The wind made your cheeks red and stinging, like being kissed by sandpaper. But winter, what can you do?

So you, if you found yourself freezing in a dress and fancy shoes on the school’s playground, might have discovered you were kicking Tammy. Just into her parka and her book bag. Nowhere that would hurt. But with your new shoes! And she started it and she was kicking back.

Tammy, stop kicking so I can stop kicking back!

Well, luckily, if you’re like me or someone like me, you had a teacher who thought she was leaving for the day; at least until she spotted you (or someone like you) kicking Tammy.

The teacher left for the day anyway, of course. She just hauled you into the school first and asked what the hell you (or someone like you) thought you were doing. In fairness, she asked Tammy, too.

She should have called your parents. She said so. But no one was hurt, and upon closer examination, the incident resulted from a contest about who could sing “Tomorrow” the best. The intrepid teacher made sure no one was bleeding, decided kids were stupid, and left.

And then, Tammy and her fellow Annie-Sun-Will-Come-Out-Wannabe decided that kicking one another in the winter on a tetherball court really was, indeed, stupid. Far better to belt out “Tomorrow” in tandem.

Better still, to walk home from school, sharing Tootsie Pop Drops out of 1980s-lavender-puffy-coated and very cold pockets. Don’t step on a crack, you will break your Mom’s back. Hop over the ice patches, except for the ones with bubbles which make a satisfying and non-slippery rickety-rackety cracking noise when they split. Discuss, with Tammy, the virtues of Danny versus any of the other boys who are not named Danny and, also, how much you enjoy spelling tests. And velvet. And maybe roller-skating on Saturday, if your parents will let you. You’ll ask them when you get home.

At stop signs, you and Tammy decide that “Tomorrow” is a stupid song; but singing “Stop in the Name of Love” will be super-fun. Every single stop sign from school to home (there are about eight of them. But the song and the singing, Tammy and the shoes never, ever, ever get old).

The rest of your walk home, the one after Tammy is dropped off on Dove but you must continue on to Loomis, is sadder and colder and song-free. It is long, trudging, friend-free steps upon steps like a long Russian winter. (Tammy, I miss you, where are you, can’t you live next door to me; when I get home I will write you a note or call.) It’s a longer walk home without Tammy. Long enough to both remember, be guilty, and forget that your friendship is based in heavy-kicking-man-made-sole sins.

You (or someone like you) is heartily sorry you ever kicked Tammy. She’s your best friend, after all. And kicking anyone is just not like you.

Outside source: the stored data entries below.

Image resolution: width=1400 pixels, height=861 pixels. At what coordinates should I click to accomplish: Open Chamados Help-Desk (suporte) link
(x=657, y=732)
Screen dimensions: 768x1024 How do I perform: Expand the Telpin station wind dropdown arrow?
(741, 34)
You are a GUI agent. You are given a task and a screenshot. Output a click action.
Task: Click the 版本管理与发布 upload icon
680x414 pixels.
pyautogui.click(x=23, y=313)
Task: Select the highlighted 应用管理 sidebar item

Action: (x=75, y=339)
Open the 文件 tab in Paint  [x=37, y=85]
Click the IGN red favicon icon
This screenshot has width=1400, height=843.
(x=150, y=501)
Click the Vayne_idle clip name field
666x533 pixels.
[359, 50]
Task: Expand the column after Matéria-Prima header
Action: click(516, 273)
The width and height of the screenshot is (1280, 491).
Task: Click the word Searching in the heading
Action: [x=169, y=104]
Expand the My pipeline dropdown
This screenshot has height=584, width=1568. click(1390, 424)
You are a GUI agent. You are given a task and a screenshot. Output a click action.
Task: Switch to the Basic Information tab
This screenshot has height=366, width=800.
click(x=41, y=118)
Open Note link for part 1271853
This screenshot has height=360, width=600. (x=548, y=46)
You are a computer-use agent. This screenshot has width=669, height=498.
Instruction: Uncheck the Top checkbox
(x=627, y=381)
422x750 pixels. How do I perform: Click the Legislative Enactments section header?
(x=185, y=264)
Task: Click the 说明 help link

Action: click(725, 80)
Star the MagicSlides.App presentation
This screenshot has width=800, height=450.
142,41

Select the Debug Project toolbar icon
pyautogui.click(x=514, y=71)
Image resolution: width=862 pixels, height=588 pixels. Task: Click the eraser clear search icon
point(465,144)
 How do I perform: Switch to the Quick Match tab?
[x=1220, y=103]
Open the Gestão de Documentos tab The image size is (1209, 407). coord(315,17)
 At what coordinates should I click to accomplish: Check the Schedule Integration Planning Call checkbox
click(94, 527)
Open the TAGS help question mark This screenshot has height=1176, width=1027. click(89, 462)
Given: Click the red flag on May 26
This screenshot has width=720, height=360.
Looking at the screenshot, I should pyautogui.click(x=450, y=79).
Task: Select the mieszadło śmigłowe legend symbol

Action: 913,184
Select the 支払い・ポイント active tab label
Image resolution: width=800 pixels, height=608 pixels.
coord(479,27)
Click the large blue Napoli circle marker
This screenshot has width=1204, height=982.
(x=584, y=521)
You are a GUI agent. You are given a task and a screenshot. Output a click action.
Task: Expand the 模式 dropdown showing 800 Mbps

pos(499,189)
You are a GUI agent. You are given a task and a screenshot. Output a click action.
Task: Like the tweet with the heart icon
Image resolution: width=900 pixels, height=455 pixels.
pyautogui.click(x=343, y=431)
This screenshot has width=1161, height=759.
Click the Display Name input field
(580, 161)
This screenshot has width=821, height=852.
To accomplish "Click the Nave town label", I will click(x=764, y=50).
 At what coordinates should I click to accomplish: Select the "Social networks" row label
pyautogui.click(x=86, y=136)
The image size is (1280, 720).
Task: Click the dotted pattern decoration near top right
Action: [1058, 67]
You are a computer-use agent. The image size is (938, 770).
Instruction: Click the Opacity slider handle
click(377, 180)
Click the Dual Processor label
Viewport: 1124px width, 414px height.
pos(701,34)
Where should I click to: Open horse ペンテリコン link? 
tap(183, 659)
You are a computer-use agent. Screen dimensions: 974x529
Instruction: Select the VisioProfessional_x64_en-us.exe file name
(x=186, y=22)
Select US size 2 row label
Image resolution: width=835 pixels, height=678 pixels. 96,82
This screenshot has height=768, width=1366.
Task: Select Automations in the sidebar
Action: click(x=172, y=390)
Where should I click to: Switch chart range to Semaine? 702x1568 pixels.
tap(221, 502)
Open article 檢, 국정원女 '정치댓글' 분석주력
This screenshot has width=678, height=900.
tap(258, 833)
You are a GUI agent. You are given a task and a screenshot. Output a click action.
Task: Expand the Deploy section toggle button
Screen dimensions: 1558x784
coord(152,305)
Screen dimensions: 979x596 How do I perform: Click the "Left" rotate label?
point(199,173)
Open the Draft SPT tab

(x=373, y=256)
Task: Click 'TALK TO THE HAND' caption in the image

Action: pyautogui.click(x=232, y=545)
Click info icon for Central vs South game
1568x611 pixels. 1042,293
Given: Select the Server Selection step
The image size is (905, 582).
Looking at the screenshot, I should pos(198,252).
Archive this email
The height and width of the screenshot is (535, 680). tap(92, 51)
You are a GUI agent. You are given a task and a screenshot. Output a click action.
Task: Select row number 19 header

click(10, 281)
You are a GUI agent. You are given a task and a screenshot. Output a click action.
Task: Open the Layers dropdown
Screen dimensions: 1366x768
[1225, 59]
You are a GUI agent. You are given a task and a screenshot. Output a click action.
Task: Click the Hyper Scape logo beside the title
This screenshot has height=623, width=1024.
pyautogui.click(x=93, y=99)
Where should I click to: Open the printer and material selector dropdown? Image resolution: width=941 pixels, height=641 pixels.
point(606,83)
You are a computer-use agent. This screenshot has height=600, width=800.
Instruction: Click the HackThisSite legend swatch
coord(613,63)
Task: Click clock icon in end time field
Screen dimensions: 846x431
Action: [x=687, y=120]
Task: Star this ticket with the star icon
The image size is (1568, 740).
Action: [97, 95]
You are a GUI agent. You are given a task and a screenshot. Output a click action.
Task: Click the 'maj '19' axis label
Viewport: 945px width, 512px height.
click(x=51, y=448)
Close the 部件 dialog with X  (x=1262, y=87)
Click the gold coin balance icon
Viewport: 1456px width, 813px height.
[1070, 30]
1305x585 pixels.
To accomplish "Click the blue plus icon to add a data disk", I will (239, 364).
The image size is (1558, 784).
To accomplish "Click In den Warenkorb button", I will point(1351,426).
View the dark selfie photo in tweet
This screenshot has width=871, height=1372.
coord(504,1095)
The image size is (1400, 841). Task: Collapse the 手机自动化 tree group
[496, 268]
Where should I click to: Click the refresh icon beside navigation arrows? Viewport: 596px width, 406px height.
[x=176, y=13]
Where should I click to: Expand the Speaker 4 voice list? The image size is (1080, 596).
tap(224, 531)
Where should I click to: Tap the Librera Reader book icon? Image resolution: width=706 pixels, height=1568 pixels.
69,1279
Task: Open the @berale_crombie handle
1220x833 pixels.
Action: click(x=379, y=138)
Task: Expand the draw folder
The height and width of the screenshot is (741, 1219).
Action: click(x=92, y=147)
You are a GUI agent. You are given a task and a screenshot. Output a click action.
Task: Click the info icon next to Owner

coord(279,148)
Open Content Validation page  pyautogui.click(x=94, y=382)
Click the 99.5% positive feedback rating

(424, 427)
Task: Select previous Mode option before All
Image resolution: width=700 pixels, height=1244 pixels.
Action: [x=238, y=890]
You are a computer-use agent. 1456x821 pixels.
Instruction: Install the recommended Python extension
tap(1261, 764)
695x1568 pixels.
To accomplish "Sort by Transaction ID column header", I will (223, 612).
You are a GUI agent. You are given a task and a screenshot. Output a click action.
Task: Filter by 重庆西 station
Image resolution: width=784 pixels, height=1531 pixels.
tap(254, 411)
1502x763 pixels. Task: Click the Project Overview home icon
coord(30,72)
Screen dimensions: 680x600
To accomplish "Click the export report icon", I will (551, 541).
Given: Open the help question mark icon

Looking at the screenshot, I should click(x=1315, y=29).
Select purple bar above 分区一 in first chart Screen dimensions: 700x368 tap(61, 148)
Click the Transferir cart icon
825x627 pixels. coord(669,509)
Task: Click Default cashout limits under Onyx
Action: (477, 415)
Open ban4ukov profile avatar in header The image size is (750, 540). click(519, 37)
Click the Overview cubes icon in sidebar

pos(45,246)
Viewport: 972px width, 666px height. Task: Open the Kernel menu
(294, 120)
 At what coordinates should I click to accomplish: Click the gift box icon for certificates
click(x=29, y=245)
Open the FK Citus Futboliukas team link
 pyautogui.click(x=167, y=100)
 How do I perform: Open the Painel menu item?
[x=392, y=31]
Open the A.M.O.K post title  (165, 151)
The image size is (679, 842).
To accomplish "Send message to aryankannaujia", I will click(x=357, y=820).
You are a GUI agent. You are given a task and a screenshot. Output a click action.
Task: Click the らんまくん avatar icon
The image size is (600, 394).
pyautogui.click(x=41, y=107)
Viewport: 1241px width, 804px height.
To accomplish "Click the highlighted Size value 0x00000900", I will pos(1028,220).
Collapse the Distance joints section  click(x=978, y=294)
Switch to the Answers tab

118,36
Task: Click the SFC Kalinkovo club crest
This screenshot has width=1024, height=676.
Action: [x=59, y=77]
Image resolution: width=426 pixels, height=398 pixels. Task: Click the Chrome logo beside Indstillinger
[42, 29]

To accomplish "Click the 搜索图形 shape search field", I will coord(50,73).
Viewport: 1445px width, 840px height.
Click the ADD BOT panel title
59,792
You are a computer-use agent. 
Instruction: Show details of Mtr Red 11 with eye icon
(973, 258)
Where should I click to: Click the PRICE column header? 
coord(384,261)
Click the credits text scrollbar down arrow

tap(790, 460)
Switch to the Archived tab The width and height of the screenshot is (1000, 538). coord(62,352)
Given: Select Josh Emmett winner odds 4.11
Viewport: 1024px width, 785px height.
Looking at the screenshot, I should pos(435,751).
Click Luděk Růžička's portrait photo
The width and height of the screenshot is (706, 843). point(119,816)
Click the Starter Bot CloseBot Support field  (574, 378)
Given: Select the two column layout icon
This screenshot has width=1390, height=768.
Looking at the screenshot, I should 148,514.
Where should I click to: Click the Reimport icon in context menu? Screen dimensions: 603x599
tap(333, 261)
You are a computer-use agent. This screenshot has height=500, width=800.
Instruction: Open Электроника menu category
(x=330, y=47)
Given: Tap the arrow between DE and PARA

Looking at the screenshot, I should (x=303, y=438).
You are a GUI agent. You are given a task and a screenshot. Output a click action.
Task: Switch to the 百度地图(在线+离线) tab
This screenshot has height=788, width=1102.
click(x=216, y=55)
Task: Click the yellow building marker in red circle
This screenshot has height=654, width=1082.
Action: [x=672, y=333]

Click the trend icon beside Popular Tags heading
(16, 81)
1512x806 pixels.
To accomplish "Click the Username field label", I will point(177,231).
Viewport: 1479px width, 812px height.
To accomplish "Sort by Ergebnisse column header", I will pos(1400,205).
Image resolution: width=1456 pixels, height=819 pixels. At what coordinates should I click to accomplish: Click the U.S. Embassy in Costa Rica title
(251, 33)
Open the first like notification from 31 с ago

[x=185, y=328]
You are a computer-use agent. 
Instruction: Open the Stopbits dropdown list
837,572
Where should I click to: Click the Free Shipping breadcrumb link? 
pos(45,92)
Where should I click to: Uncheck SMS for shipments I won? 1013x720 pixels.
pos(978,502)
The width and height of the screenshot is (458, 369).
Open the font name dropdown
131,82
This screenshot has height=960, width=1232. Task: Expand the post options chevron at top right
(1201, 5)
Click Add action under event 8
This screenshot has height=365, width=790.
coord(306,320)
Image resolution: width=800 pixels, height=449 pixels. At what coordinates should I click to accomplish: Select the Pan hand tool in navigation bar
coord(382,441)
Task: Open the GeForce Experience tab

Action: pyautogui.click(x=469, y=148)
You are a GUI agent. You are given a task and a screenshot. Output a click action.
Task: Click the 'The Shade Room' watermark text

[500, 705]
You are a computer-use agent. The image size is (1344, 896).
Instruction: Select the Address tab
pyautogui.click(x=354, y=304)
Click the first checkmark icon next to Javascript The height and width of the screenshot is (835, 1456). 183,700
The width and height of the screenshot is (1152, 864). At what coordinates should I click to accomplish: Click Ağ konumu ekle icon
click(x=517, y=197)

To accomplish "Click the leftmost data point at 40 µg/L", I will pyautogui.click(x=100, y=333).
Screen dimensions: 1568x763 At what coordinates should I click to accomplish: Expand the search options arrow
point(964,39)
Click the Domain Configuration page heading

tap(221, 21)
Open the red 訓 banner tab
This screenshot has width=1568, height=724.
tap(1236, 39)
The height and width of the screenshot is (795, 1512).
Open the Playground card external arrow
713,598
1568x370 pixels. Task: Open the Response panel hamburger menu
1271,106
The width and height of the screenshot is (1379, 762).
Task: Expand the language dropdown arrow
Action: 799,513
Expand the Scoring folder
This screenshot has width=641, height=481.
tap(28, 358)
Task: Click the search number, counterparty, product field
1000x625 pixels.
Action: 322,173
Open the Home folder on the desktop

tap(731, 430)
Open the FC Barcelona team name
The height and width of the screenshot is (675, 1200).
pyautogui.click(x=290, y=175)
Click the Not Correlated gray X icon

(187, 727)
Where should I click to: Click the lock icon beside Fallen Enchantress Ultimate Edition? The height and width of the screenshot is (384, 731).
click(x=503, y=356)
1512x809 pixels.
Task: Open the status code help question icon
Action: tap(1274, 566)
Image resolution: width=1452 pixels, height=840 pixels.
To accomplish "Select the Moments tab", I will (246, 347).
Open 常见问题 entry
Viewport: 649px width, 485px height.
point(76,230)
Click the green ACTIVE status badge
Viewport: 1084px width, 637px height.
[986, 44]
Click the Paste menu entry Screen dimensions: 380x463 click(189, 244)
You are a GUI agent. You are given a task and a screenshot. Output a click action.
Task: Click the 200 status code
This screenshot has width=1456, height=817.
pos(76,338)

For the record, you’ll go skating on Saturday. If you’re like me, or someone like me, you’ll even share your brand-new box of watermelon-fruit punch Nerds, but only with Tammy because she’s your best friend.

The shoes held up longer than they should have (Velveteen from Payless Shoe Store, 1983-ish version of shoes with contact-paper-covered heels should not have lasted at all long. But they did, y’all, the cheap consumer goods held on well into 1985). I (you) kicked really hard (thank god for puffy parkas!). The friendship was strong, so strong, but in the ways of geography and time, it dwindled and got lost, removed by miles and years, but forever extant, forever ready to be reactivated: kick once, sing The Supremes at every stop sign, imagine a red dress and Annie and that damned dog, or just look at a map, or a mirror, or think for a minute. Memory is a beast. It will (if you’re like me) routinely humiliate you, reminding you of the times you might have accidentally kicked Tammy on the tetherball court. (But it will also remind you of the friendship that blossomed from such Taiwan-made and ill-gotten seeds.)

I still love Tammy. You probably do, too. And if friendship is purchased, on occasion, with bad behavior, cheap shoes, and singing, well, some friendships are cheap at any price.

Here’s to you, Tammy. I’m so sorry I kicked you.

And about “Tomorrow” and who could sing it best?  I’m pretty sure it was…

a tie.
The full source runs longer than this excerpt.